Ciaran folded the sword, tucked it inside his jacket, and rushed back out to the corridor. He knew his people were coming down to this level from the roof of the hospital and would help him load Margaret onto their helicopter. No one ever said no to the LeBlancs because they were one of the largest medical equipment and medicine suppliers to all medical clinics and hospitals in the country. That power was coming in handy right now. H
e would provide Margaret the best care at their private facility.
He came to a skidding halt in front of Margaret’s room—her bed was empty. Doctors hurried around the corner. From the stairs, his people approached.
“Where’s Margaret?” Ciaran asked one of the doctors.
“Her sister checked her out, Ciaran.”
“I went around the corner for five minutes. She was here when I made the emergency call.”
The doctor shook his head. “It wasn’t five minutes. It was an hour. You called, and I came right here, but I couldn’t find you. Then Margaret’s sister arrived and checked her out.”
Ciaran felt the sword inside his jacket and looked back to the hall with the exit door. The long corridor looked normal—white walls, plain light green floor, fluorescent lights. That was all real.

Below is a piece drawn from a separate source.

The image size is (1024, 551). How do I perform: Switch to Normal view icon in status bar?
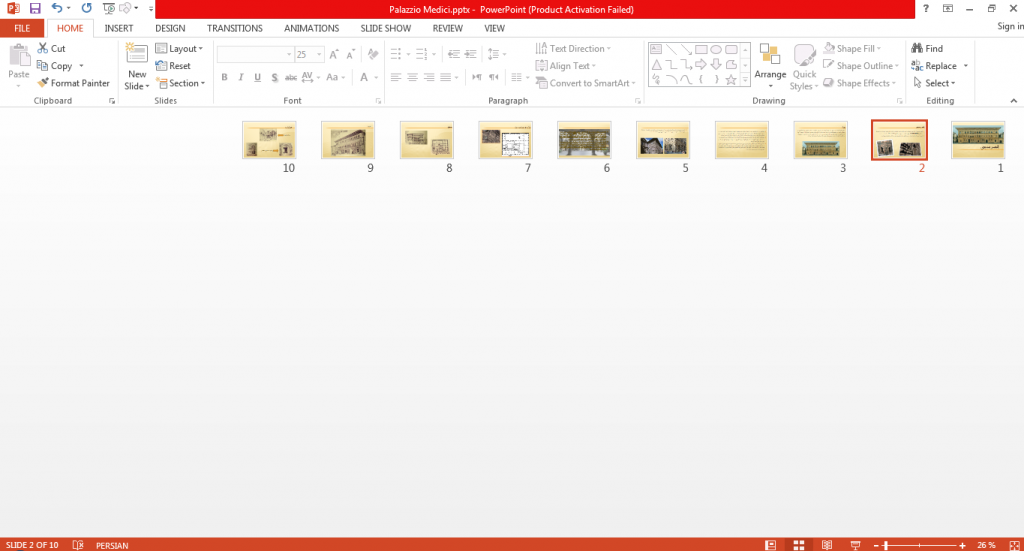(771, 545)
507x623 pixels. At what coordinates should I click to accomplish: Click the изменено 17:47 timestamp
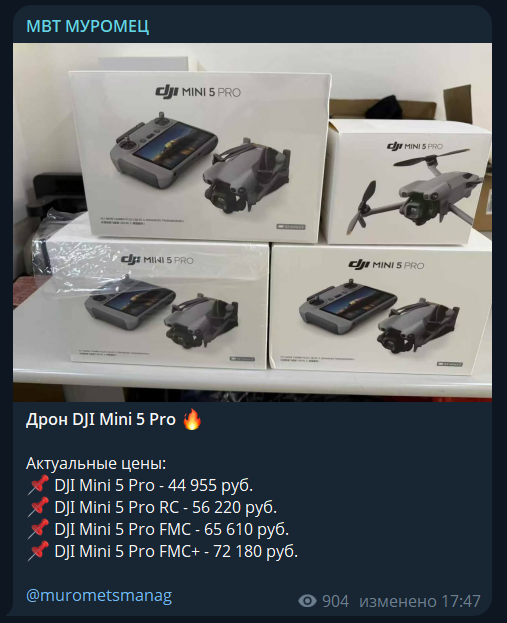click(x=420, y=601)
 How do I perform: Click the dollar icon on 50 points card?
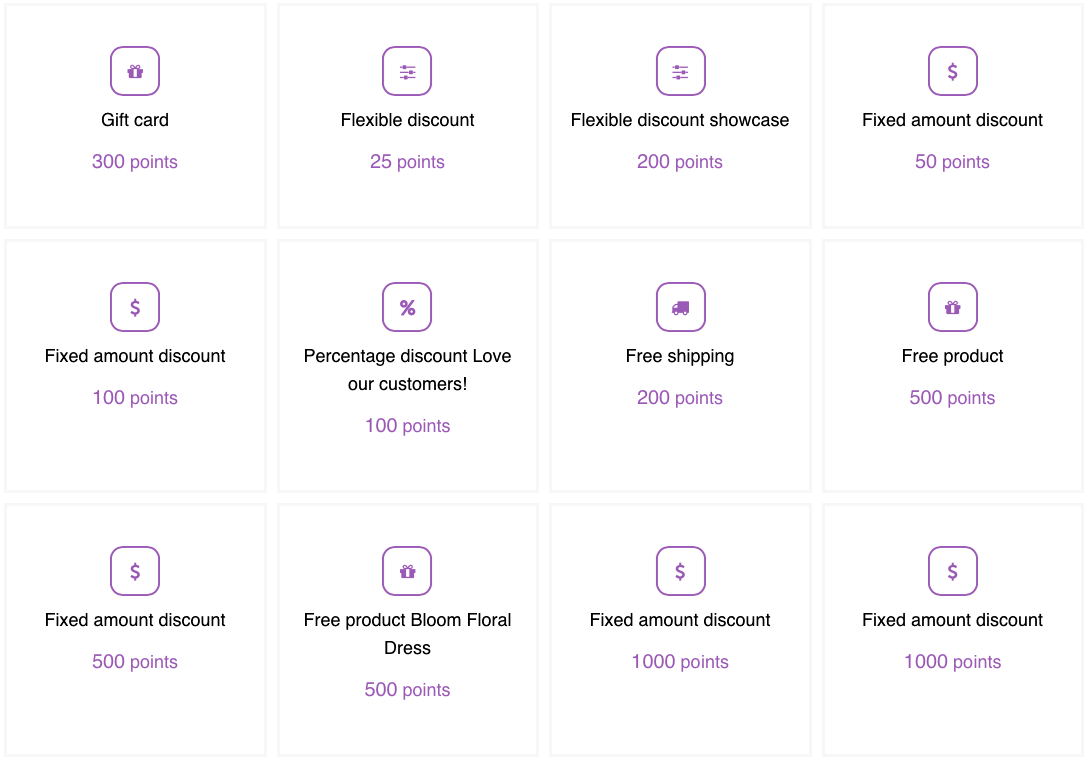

So how could he have spent an hour on the landing of the stairs behind that exit door? He didn’t think he’d lost consciousness at any point.
“How can you let a patient in critical condition check out of the hospital?” he asked the doctor.
“She wasn’t in critical condition when her sister arrived. And the patient agreed to be taken home.”
A chill ran up his spine. The ghostly woman who wanted to kill him could have taken Margaret. Whatever she was, Ciaran was sure she could change forms. She could have possessed Margaret’s sister and checked her out. Maybe that was why she’d smiled at him before she vanished. She had taken Margaret hostage to lure him out. For what reason, he had no clue.
“Is there an address where I can pay her a visit?”
The doctor nodded and pulled out his iPad. He flicked through the database and called up a record. He handed it over to Ciaran.
Ciaran glanced at it. “Are you sure?”
The doctor nodded. “Why do you ask?”
He gave the iPad back to the doctor who looked at it and saw the address 13 Black Rose Avenue, Heaven Path.